Update: U.S. House Passes Save Local Business Act To Restore Joint Employment Standard Of Actual Control
Published by Eric A. Welter on December 13, 2017
While enactment remains far off, Congress has taken a significant step toward overturning the NLRB’s Browning-Ferris decision with this new bill.
On November 7, 2017, the U.S. House of Representatives passed H.R. 3441, the Save Local Business Act. As we have written before, the Save Local Business Act is a legislative response to the National Labor Relations Board’s 2015 Browning-Ferris Industries decision, which drastically expanded the NLRB’s standard for joint employment.

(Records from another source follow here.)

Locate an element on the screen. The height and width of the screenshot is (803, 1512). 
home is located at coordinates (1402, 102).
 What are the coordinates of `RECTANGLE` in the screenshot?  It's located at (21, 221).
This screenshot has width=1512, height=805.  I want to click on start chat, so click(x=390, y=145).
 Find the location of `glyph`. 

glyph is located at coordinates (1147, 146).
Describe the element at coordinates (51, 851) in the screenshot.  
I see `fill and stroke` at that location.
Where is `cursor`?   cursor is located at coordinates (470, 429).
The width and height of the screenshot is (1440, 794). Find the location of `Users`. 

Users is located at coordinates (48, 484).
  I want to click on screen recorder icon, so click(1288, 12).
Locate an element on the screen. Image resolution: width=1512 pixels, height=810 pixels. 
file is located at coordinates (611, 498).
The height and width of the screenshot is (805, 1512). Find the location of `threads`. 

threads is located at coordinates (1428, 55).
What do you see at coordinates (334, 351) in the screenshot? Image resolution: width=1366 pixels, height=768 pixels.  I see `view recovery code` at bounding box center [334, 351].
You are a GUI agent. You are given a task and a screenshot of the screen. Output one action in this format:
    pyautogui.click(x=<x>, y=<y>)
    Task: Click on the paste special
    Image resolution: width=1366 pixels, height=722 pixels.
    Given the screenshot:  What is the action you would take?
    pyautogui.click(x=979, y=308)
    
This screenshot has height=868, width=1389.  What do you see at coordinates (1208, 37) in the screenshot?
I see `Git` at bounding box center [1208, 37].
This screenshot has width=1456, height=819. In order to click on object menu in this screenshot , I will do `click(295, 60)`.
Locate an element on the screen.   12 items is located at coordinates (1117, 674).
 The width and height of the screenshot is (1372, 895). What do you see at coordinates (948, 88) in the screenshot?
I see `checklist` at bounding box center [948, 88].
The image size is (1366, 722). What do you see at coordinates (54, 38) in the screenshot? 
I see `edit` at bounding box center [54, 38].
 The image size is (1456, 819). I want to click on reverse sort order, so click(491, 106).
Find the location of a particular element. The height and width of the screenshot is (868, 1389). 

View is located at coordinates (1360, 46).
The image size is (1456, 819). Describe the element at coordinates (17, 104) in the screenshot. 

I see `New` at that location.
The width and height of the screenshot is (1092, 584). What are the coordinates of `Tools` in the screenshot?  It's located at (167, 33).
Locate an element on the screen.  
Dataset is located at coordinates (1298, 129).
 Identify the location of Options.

On August 27, 2015, the NLRB held that it would apply a new standard for finding joint employment. The new standard focuses not only on direct control exerted by the putative employer, but would also consider unexercised, reserved power to control workers as well as indirect control. The Board held:
We will no longer require that a joint employer not only possess the authority to control employees’ terms and conditions of employment, but also exercise that authority. Reserved authority to control terms and conditions of employment, even if not exercised, is clearly relevant to the joint-employment inquiry. . . . Nor will we require that, to be relevant to the joint-employer inquiry, a statutory employer’s control must be exercised directly and immediately. If otherwise sufficient, control exercised indirectly—-such as through an intermediary—-may establish joint-employer status.
The decision was appealed to the U.S. Court of Appeals for the District of Columbia Circuit, which has already heard oral argument in the appeal and is expected to soon issue a decision.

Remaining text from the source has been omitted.